> [ZU ERLEDIGENDE AUFGABE] Schreiben Sie den nachfolgenden Text über Philippus weiter und schließen Sie dabei an seinen letzten Satz an.

Liebe Gemeinde,
manche biblischen Geschichten sind wie ein alter Film. Man hat ihn ‚gefühlt‘ schon hundertmal gesehen, aber wenn ich mitbekomme, dass er auf irgendeinem Sender spätabends nochmal läuft dann, versuche ich, wach zu bleiben, um mich in die schöne alte Geschichte zu versenken.
Ich freue mich an den alten Erinnerungen. Da ist Philippus, ein Missionar und Diakon. Er verkündigt das Wort Gottes und setzt sich ein für die Armen in der Gemeinde. Und er muss wohl ein Sonderbeauftragter Gottes gewesen sein, denn der schickt ihn spontan in Situationen, wo seine Hilfe gebraucht wird.
Auf diese Weise kommt er an die Straße von Jerusalem nach Gaza, dort soll ein Wagen vorbeikommen, an den soll er sich halten. Mehr sagt sein Auftrag nicht aus. Da ist also Eigeninitiative gefragt. Und Philippus hatte zuvor schon Mut bewiesen. Und den braucht er auch jetzt, denn es begegnet ihm eine hochgestellte Persönlichkeit. Ein enger Mitarbeiter der Königin von Äthiopien. Er war der Herr über ihren ganzen Schatz. Diese hochgestellte Persönlichkeit kam nach Jerusalem, um Gott anzubeten. Wörtlich heißt das: „um niederzuknien“. Ein Repräsentant eines fremden Landes, will sich dem Gott Abrahams, Isaaks und Jakobs unterordnen.

> [Teil einer Datendatei]
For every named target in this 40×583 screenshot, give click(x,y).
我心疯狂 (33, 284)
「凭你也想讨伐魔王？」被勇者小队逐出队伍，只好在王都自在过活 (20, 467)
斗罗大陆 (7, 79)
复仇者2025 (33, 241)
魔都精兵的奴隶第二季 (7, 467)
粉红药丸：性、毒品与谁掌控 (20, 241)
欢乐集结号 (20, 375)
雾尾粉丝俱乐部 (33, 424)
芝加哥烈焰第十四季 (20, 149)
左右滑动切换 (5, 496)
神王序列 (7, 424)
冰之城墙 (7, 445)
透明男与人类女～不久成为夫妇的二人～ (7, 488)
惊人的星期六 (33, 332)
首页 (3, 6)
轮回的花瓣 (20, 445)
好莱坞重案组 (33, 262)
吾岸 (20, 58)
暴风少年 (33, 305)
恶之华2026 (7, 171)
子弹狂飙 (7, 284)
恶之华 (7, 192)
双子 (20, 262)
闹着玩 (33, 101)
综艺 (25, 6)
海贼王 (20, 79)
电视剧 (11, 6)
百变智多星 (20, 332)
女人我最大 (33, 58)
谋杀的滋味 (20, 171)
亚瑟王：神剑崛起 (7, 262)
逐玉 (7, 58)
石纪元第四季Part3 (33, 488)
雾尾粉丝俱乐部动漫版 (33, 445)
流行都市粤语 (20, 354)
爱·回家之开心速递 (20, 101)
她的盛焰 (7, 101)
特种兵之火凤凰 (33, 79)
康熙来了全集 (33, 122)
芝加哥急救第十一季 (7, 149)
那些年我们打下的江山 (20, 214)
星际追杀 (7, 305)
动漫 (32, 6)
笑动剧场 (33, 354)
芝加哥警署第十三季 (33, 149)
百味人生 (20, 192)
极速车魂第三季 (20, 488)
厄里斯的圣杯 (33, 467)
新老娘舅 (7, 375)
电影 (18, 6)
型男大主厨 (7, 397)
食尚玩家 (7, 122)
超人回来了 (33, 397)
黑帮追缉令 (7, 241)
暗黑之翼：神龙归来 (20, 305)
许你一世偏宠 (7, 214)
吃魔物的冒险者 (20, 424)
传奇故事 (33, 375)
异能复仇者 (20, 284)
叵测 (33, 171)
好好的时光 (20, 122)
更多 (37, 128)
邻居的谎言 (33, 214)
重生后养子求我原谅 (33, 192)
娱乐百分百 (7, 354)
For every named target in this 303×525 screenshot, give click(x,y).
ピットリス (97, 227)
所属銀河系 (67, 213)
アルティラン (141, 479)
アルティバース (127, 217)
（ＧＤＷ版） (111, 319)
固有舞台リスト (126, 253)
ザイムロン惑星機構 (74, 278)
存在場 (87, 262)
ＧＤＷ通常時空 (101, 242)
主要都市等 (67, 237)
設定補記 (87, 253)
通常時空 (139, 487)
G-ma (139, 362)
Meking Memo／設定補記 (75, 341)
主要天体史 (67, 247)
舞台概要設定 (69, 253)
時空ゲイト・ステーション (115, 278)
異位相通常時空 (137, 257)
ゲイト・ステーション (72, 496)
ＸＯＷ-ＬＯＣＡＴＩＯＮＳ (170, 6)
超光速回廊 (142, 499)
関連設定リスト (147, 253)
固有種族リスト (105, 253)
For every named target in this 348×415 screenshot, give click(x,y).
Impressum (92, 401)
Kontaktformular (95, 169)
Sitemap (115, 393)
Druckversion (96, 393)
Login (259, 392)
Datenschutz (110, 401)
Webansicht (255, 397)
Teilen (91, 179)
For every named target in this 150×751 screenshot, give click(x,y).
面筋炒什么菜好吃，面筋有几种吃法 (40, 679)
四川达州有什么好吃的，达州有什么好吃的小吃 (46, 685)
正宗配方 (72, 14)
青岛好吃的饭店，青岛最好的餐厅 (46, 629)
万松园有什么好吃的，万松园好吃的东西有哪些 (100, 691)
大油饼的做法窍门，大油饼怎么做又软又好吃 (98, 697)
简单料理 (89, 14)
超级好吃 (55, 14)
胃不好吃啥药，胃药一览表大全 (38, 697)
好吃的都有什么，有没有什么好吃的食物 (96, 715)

> [ANTWORT ZUR AUFGABE]
Kein Grund für Verwunderung: Zwischen Äthiopien und Israel bestanden deutliche Verbindungslinien. Stammte die Königin, der der Kämmerer diente, wirklich von König David ab, der Jerusalem gründete? Oder sind auf andere Weise Menschen nach Äthiopien gekommen, die an den Gott der zehn Gebote glaubten? Bis in die heutige Zeit finden sich Spuren des Judentums in diesem alten, stolzen afrikanischen Land. Und in mehreren Wellen hat der Staat Israel die Äthiopier, die sich als Juden empfanden mit Flugzeugen heimgeholt.
Ob Philippus von solchen alten Verbindungen eine Ahnung hatte, wissen wir nicht. Jedenfalls war Philippus mit Hilfe des Heiligen Geistes zur rechten Zeit am rechten Ort. Und er stellt dort einem richtigen Menschen die richtige Frage:1 „Verstehst Du auch, was Du da liest?“
Was versteht der Kämmerer nicht an den Worten des Propheten Jesaja? Dass ein Schaf ruhig zur Schlachtbank geht, und sich schweigend das Fell über die Ohren ziehen lässt? Oder dass am Ende doch alles gut wird, und dieses Schaf, das sein irdisches Leben verliert, mit himmlischem Leben belohnt wird?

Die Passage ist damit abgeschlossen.